Quick verdict: which AI coding assistant is best?
- Best overall and best for hard autonomous coding: Claude Code (Claude Fable 5 or Claude Opus 4.8).
- Best raw terminal-agent score and best open-source CLI: OpenAI Codex CLI on GPT-5.5, 83.4 percent Terminal-Bench 2.1 [1].
- Best AI IDE (in-editor flow): Cursor.
- Best for the widest team and enterprise rollout: GitHub Copilot.
- Best free and best value: Gemini CLI (free tier), or Codex CLI if you already pay for ChatGPT.
- Best fully autonomous cloud engineer: Devin.
- Best open-source and model-agnostic: Aider (terminal) and Cline (in your IDE).

ENTRIES PROVIDED:
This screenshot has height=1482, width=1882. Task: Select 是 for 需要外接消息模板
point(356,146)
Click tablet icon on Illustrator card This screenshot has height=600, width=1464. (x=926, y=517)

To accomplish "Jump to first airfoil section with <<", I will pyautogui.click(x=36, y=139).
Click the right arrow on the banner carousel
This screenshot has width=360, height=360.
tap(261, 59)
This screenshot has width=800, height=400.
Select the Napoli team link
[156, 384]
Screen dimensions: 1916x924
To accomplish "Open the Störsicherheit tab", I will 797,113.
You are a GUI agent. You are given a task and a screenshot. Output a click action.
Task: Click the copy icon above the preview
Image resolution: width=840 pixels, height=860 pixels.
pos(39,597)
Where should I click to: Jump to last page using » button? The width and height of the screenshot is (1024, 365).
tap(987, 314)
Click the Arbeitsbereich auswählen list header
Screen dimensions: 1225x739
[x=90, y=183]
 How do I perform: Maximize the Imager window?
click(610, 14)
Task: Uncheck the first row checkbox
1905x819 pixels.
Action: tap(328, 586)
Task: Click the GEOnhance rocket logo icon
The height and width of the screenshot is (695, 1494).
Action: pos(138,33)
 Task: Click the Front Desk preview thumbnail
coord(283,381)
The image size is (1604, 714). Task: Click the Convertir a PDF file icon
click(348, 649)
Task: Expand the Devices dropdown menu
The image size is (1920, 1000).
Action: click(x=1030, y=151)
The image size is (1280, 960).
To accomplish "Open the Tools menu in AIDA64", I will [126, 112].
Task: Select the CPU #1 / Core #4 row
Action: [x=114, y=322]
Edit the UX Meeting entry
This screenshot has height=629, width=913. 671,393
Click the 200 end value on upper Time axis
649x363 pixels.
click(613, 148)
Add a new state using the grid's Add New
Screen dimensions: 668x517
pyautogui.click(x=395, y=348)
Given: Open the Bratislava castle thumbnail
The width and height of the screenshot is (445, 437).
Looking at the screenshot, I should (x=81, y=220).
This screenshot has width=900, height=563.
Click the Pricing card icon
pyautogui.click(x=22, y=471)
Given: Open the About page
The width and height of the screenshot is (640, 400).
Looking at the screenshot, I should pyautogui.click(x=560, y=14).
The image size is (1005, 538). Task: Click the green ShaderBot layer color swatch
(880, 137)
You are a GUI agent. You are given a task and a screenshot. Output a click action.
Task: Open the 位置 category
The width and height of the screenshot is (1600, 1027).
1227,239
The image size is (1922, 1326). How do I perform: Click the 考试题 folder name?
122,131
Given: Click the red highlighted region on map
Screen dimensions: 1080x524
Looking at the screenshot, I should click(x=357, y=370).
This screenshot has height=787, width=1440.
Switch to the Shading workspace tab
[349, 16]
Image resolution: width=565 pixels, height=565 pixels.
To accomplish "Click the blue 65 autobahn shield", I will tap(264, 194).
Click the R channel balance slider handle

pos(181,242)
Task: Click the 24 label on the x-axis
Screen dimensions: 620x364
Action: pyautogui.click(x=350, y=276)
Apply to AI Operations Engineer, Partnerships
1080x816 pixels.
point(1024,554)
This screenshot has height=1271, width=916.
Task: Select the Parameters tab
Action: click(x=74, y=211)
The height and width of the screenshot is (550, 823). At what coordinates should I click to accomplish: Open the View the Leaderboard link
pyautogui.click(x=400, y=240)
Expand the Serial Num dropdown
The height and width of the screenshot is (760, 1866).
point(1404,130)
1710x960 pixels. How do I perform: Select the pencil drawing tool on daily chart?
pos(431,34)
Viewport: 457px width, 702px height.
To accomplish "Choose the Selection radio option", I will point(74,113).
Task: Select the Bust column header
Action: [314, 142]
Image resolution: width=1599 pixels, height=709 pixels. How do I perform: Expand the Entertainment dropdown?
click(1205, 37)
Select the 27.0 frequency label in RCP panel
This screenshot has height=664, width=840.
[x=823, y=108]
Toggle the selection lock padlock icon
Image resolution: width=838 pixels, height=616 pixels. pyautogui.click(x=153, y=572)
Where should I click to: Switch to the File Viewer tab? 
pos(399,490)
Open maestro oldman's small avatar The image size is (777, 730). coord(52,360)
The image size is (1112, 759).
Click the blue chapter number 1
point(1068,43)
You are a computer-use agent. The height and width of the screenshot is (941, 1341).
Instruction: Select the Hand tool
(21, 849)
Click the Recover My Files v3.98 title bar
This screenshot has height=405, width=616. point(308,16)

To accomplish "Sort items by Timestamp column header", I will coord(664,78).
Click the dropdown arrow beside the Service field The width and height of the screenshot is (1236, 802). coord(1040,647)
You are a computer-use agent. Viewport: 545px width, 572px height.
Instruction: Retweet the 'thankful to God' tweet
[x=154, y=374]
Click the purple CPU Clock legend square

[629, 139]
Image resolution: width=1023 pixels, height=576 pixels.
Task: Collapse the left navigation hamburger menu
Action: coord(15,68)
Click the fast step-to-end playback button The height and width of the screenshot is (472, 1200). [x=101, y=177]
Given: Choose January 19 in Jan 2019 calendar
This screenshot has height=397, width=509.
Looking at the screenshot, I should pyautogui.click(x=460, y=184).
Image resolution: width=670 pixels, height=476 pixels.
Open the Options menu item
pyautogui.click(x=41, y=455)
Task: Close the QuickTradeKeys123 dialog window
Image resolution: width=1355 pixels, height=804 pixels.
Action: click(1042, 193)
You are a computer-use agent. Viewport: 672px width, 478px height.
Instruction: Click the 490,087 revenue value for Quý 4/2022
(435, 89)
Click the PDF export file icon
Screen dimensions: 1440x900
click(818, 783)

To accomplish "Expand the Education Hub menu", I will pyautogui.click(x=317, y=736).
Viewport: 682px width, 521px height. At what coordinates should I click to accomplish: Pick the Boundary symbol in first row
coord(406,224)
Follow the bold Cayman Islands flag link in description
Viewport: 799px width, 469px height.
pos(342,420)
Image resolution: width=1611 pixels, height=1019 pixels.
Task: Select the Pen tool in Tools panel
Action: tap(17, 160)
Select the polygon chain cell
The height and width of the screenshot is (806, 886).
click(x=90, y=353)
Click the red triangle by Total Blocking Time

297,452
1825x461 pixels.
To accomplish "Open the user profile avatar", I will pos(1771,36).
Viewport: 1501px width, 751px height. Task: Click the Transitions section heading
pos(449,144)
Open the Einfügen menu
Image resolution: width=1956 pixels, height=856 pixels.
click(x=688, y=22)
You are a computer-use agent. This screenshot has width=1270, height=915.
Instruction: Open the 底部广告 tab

BRIEF 1: Reproduce the AI coding assistant verdict between "- Best AI IDE" and "pay for ChatGPT.", inclusive.
BRIEF 2: According to the AI coding assistant verdict, which tool is the best fully autonomous cloud engineer?

TASK RESULT 1:
- Best AI IDE (in-editor flow): Cursor.
- Best for the widest team and enterprise rollout: GitHub Copilot.
- Best free and best value: Gemini CLI (free tier), or Codex CLI if you already pay for ChatGPT.

TASK RESULT 2: Devin.